I spoke with the school again yesterday after the scratching and hitting (again!), said I am happy for them to deal with as they see fit however I am concerned that it's becoming a daily occurrence and that I'd like to know how the plan to stop my child being hit all the time.

They've said that they are having a TA keep a close eye on the child and that they are very sorry but sometimes they just don't 'get there quick enough'.

I get that it's hard, but surely this child cannot be allowed to continue to hurt other children all the time.

OP’s posts: |
MsAdoraBelleDearheartVonLipwig Wed 18-Nov-20 14:49:37

She’ll need to have a TA one to one with her, to be there when she kicks off. This may be beyond their resources. The next step is probably to sit her on her own so she can’t hurt other children but then she’s obviously being excluded and that’s awful too.
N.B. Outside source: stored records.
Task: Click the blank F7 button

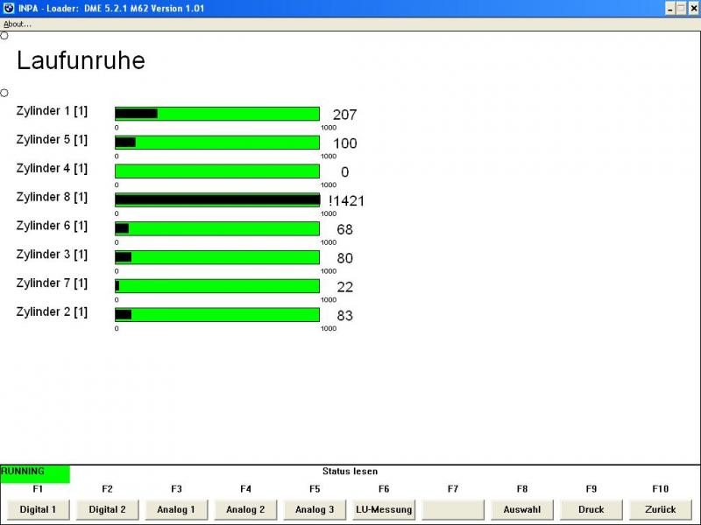Action: click(453, 509)
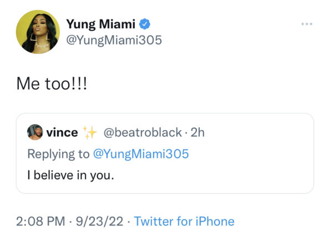Image resolution: width=330 pixels, height=238 pixels.
Task: Click the blue verified badge
Action: click(x=145, y=24)
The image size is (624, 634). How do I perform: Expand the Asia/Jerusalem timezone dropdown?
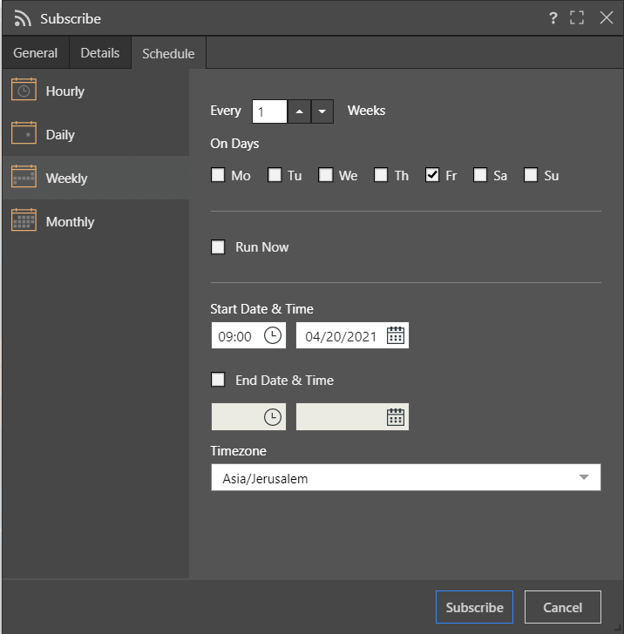point(406,477)
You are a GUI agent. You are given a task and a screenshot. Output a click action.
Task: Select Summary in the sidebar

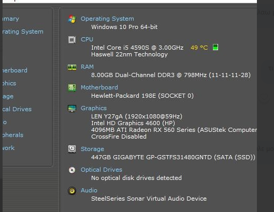pyautogui.click(x=11, y=19)
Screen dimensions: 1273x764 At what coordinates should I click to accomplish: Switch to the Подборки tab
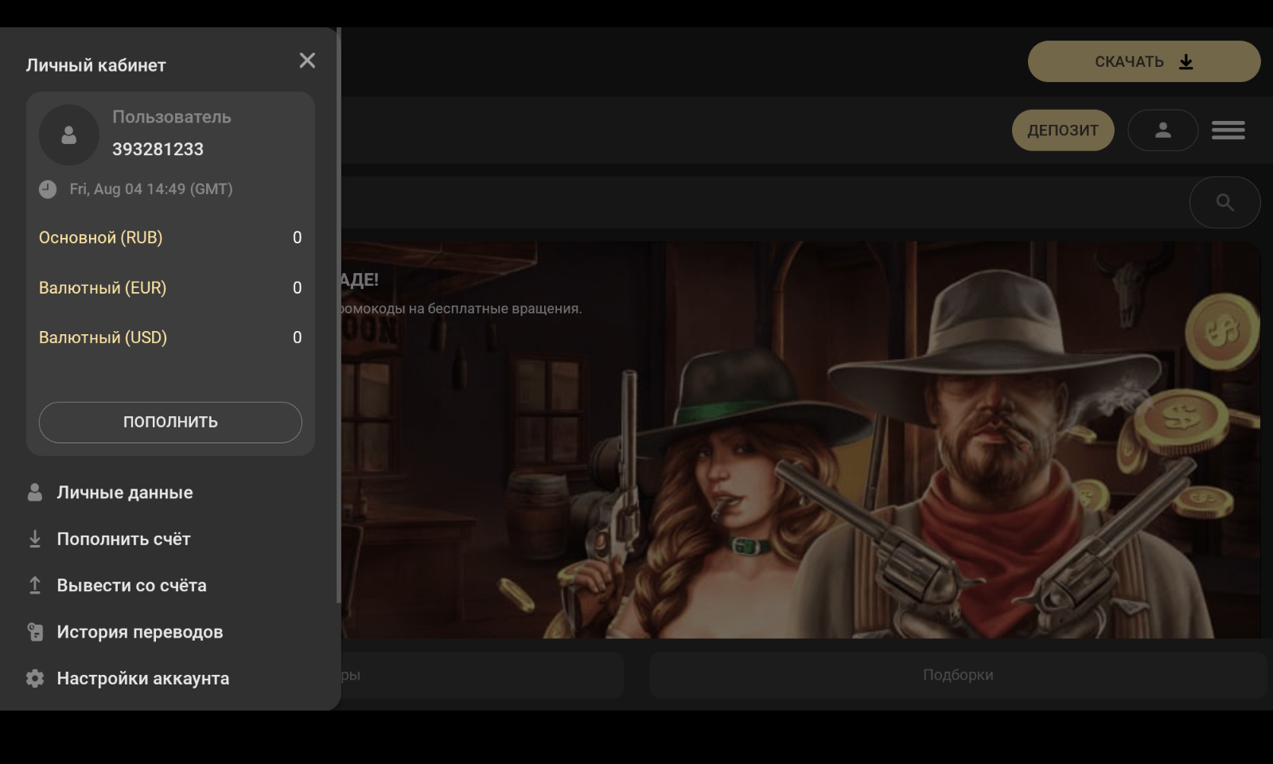click(x=958, y=675)
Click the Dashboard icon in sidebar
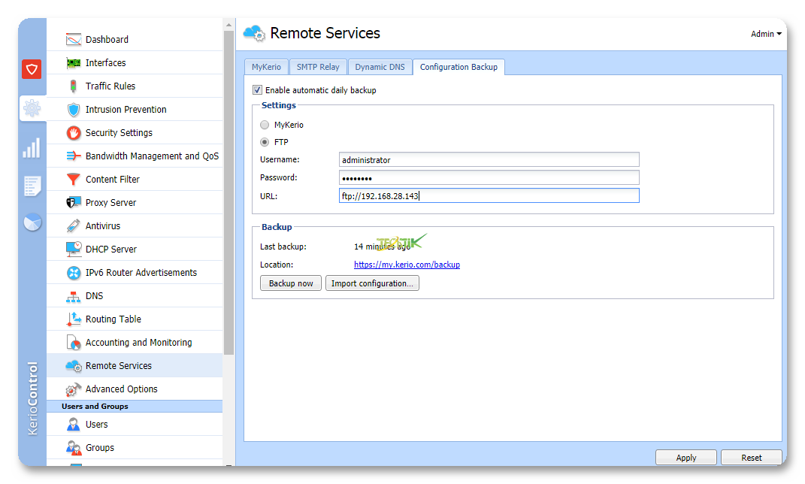 pos(73,40)
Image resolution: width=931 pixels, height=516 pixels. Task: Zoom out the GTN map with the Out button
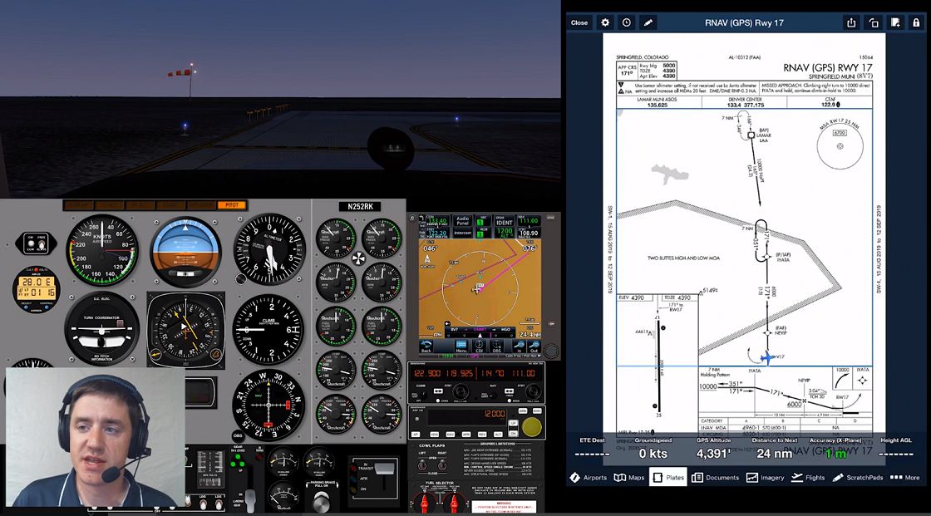[x=535, y=347]
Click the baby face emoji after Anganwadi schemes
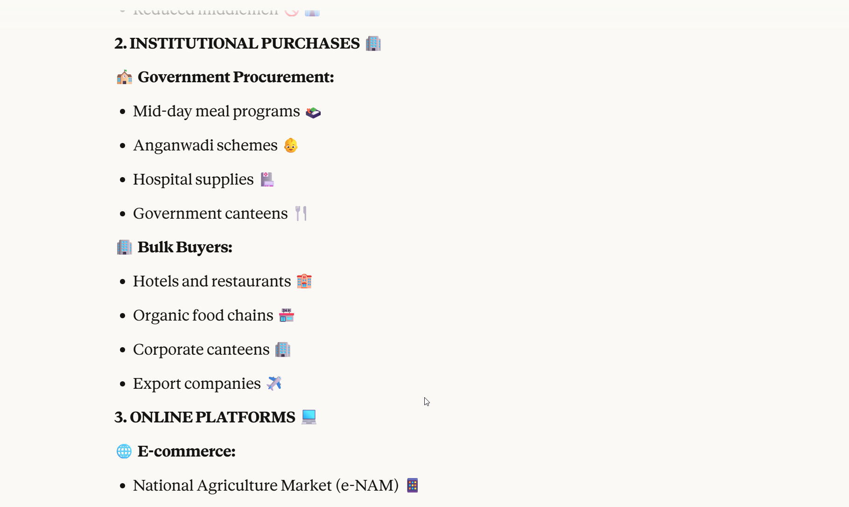This screenshot has height=507, width=849. click(291, 146)
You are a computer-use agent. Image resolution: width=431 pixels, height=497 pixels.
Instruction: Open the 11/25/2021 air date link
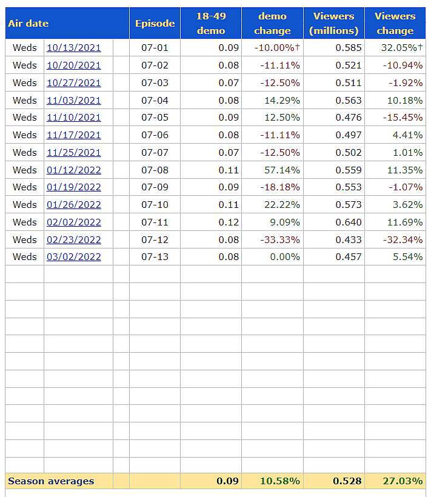tap(74, 153)
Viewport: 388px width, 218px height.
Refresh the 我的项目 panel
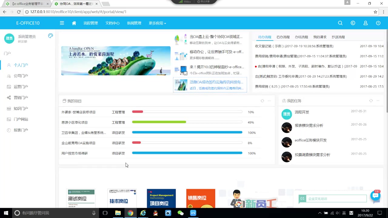point(262,101)
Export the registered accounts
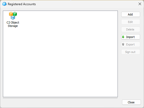This screenshot has height=108, width=144. [x=131, y=44]

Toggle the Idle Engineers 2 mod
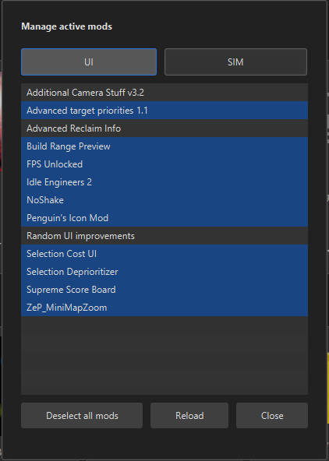coord(165,182)
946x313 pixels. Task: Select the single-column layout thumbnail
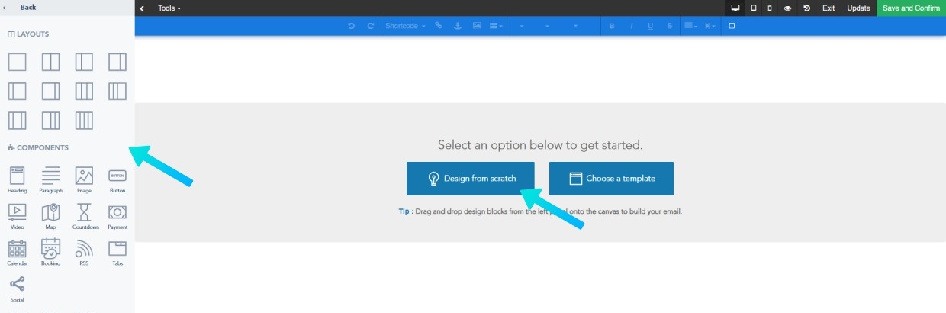click(18, 62)
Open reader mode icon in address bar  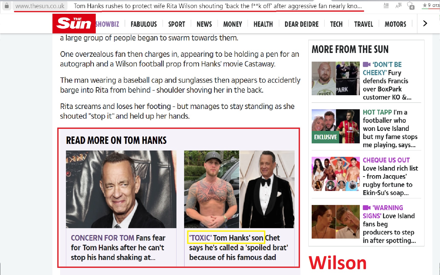click(386, 5)
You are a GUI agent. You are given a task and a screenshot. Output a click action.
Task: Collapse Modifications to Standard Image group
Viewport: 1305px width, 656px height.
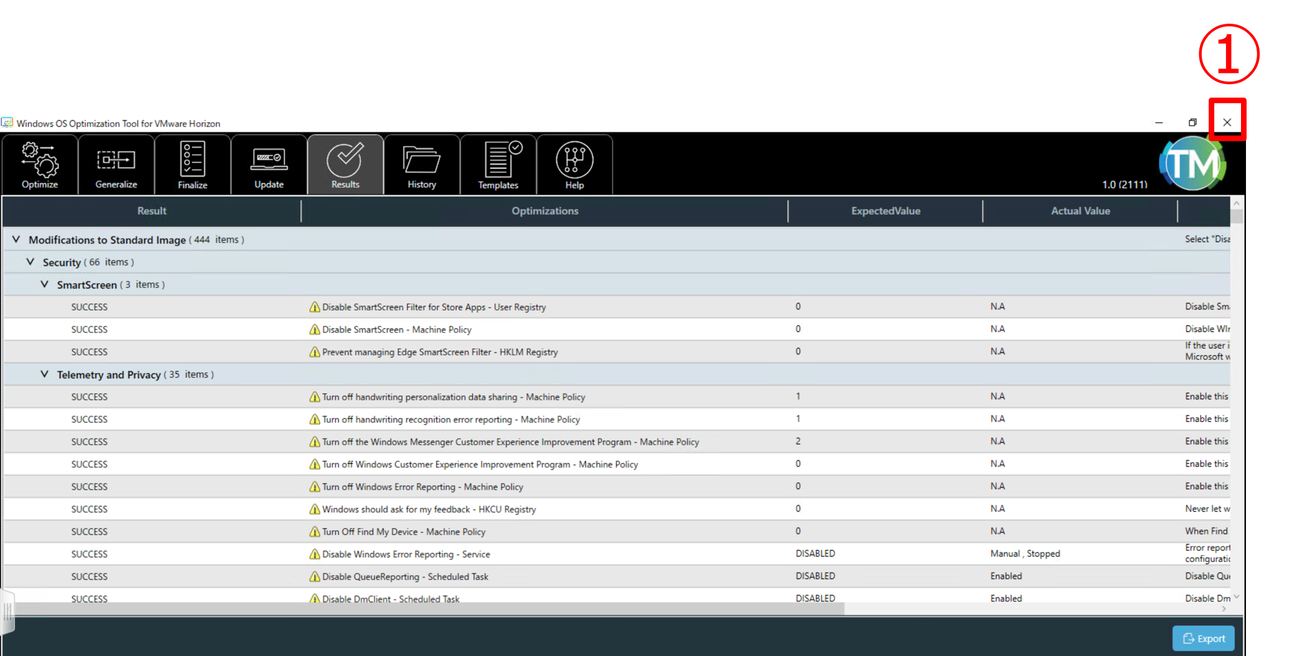tap(16, 239)
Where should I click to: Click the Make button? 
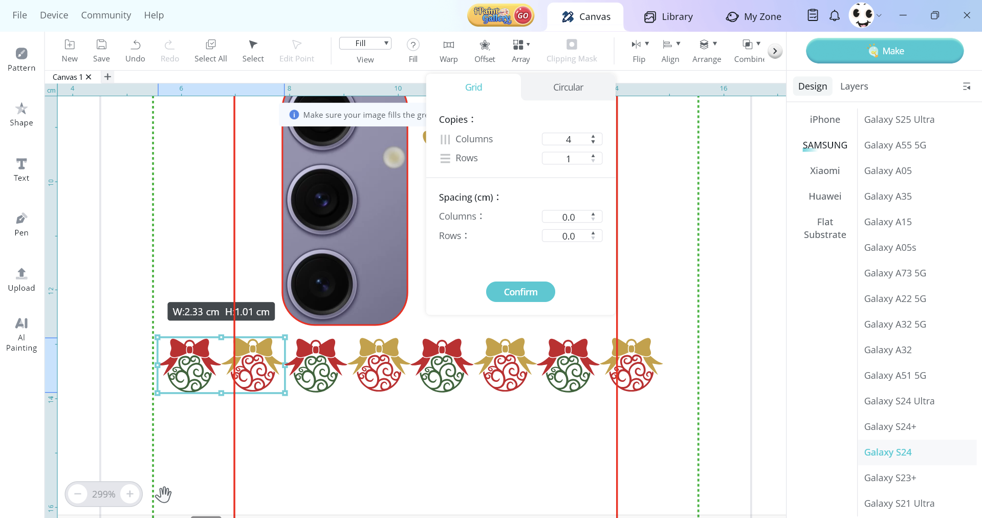coord(884,51)
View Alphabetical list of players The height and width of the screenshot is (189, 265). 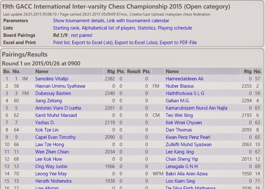[108, 28]
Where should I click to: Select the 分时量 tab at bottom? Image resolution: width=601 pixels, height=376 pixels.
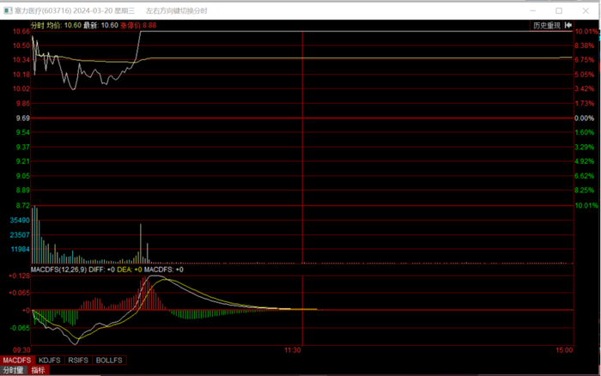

Is the school used to dealing with kids with additional needs?

2bazookas Wed 18-Nov-20 14:54:48

why not just tell her the truth?

"Yes, I'm afraid there has been a problem in class with Betsy being rough and hurting other children. In fact, that's exactly why Susie does not want to play in the park".

lifestooshort123 Wed 18-Nov-20 15:08:13

2bazookas

OP did and other mum said 'ffs' to her and stomped off

tigger001 Thu 19-Nov-20 20:05:30

secretreader you definitely did the right thing by being honest about the situation.

Try not to take her reaction personally, she will be incredibly sad that her child is doing this, possibly embarrassed and frustrated.

I personally would send her a message checking she is ok if I witnessed her upset, just as a nice thing if she is having a tough time, obviously not to get the kids again.

Cauterize Thu 19-Nov-20 20:14:57

So she's into the gentle parenting approach but swears and strops at you?! Sounds lovely. Clearly the apple hasn't fallen far from the tree.

After her performance I wouldn't give her the time of day any more!